>> Start Records for the exercise

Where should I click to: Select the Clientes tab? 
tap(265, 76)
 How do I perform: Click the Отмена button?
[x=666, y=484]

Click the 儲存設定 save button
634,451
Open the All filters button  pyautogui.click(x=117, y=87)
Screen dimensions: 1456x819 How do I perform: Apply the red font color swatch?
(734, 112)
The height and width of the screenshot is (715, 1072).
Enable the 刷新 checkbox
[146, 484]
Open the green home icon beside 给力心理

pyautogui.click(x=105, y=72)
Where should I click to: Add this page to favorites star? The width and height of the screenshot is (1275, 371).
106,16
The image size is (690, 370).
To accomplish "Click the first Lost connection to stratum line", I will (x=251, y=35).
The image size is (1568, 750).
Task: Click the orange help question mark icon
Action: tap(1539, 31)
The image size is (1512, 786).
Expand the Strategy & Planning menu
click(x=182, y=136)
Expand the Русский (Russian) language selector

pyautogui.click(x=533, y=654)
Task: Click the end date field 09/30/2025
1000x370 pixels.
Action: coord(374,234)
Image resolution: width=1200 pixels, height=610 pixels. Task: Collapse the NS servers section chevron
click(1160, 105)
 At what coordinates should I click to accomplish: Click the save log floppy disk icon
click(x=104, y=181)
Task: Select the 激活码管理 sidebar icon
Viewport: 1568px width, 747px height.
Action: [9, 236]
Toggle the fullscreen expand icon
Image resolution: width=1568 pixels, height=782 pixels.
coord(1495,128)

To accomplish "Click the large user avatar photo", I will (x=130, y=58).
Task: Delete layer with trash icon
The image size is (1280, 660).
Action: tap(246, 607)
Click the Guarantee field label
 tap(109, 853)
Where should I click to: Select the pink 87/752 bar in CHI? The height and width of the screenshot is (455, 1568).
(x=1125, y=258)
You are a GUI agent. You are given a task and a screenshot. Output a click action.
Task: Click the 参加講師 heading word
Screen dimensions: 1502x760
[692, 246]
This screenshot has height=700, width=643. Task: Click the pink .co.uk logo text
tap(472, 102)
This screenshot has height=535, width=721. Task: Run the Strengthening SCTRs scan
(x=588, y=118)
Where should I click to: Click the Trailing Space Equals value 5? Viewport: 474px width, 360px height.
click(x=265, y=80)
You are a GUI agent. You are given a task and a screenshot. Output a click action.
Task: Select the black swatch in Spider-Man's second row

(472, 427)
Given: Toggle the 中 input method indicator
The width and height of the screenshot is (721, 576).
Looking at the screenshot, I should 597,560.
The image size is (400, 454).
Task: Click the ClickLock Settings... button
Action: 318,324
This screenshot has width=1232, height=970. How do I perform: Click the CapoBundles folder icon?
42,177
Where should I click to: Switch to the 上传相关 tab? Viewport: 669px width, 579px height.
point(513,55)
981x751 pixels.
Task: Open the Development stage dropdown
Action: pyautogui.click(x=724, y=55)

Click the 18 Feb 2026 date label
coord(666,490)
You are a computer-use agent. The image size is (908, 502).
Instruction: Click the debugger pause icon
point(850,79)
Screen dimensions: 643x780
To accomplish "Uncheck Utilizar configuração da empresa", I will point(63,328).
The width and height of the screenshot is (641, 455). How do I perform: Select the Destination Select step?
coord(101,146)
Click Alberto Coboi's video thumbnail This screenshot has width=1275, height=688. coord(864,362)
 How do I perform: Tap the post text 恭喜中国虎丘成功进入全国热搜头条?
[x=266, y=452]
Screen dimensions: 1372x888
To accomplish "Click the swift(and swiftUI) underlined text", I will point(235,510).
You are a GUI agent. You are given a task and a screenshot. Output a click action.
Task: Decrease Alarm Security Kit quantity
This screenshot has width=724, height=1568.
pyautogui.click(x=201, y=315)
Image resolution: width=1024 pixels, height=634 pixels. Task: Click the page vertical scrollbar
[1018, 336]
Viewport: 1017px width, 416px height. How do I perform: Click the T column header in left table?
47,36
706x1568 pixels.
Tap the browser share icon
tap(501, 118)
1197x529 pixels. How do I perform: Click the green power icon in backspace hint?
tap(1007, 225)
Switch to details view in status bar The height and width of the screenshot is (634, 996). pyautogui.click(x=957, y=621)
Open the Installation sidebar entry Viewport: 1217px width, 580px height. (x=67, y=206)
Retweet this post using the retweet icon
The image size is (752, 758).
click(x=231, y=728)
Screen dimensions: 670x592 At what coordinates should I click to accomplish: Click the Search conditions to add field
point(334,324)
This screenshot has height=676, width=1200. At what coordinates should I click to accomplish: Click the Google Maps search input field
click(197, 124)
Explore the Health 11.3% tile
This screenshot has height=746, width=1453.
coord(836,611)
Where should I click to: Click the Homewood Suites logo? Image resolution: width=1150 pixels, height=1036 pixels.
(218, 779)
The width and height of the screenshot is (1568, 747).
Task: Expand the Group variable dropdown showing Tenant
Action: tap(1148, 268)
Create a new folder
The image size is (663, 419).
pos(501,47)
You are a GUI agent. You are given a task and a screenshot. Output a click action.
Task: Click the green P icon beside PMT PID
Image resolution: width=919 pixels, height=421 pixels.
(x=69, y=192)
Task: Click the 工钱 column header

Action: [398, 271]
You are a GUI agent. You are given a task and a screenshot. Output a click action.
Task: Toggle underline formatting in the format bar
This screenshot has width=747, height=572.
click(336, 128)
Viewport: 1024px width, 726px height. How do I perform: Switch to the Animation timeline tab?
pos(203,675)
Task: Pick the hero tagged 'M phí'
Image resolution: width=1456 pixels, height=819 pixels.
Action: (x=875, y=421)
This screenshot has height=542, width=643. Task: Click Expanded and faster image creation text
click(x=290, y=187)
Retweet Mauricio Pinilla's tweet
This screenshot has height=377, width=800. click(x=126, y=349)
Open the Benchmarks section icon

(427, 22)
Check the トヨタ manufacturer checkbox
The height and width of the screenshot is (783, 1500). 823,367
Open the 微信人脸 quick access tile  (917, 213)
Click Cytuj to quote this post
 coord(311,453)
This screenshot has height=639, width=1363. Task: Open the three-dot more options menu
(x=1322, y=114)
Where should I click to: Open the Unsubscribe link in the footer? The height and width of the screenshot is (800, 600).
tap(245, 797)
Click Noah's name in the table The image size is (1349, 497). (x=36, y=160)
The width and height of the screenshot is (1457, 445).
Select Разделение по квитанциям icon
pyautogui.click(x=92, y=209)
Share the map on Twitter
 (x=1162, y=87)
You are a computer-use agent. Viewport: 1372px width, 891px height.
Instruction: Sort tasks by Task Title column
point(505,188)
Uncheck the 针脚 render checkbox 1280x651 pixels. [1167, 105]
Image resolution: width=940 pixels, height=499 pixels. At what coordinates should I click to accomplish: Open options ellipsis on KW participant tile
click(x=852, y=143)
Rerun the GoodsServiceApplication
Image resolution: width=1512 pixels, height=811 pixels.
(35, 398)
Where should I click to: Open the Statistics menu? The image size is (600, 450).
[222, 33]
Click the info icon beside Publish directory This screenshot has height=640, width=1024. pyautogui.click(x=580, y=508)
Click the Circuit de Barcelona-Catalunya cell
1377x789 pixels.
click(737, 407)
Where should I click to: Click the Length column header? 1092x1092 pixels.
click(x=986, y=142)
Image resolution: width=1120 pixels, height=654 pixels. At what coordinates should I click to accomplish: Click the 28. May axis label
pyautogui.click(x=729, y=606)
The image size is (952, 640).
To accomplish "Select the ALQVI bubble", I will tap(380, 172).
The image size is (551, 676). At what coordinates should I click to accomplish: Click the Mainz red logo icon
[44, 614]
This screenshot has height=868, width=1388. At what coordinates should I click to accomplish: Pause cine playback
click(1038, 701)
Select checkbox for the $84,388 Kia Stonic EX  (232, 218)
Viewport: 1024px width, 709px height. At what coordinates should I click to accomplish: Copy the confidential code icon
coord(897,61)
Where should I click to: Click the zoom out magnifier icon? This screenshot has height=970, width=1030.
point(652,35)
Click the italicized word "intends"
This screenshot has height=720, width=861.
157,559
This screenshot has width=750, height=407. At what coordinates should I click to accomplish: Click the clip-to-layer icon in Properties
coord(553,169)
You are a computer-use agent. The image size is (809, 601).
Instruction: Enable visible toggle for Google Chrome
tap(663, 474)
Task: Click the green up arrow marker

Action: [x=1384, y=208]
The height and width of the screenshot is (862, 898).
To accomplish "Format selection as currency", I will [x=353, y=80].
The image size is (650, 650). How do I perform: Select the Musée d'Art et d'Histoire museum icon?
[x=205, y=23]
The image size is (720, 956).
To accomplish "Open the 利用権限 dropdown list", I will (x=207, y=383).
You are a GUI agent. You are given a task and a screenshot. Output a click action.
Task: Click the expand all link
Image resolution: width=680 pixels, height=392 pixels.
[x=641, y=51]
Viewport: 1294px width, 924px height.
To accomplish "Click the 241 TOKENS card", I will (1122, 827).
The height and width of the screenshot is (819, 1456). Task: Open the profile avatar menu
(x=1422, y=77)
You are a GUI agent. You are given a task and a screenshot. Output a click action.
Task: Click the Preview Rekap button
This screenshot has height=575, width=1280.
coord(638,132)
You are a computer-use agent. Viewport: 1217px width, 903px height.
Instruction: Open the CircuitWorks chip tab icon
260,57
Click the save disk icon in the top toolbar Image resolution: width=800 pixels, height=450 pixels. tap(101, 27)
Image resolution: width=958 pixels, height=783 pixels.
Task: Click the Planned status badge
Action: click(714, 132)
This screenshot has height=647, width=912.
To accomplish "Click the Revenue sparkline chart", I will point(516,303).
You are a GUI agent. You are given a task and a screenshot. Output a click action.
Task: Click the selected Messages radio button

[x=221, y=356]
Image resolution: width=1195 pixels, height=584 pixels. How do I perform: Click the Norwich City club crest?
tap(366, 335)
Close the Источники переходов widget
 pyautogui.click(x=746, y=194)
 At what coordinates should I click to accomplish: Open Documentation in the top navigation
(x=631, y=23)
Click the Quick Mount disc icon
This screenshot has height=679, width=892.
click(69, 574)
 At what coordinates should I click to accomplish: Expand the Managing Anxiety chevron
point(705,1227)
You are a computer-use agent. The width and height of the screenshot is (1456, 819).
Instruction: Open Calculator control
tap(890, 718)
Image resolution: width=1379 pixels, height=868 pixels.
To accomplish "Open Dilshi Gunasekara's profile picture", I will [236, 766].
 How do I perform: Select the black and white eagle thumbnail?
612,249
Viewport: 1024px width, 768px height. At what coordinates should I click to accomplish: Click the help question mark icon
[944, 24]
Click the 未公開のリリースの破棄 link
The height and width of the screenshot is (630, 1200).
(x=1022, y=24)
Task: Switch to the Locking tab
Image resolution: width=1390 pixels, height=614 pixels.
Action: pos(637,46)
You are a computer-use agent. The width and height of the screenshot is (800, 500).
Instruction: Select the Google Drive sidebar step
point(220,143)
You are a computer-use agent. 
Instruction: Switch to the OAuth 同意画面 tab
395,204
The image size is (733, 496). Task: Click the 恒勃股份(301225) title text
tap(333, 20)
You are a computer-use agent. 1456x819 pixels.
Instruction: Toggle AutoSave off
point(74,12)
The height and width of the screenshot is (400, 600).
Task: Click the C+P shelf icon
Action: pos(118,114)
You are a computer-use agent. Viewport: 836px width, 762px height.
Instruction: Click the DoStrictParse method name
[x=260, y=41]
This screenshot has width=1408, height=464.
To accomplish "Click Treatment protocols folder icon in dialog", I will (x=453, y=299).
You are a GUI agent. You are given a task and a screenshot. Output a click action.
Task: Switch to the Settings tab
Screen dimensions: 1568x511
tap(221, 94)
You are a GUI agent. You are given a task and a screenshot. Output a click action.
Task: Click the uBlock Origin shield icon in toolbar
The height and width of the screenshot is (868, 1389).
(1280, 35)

>> End Records for the exercise

▶ **Exercise requirements**: Extract each line of the entries that contains the string "checkbox", and list those lines in full.

▶ **The solution**:
Enable the 刷新 checkbox
Check the トヨタ manufacturer checkbox
Uncheck the 针脚 render checkbox 1280x651 pixels. [1167, 105]
Select checkbox for the $84,388 Kia Stonic EX  (232, 218)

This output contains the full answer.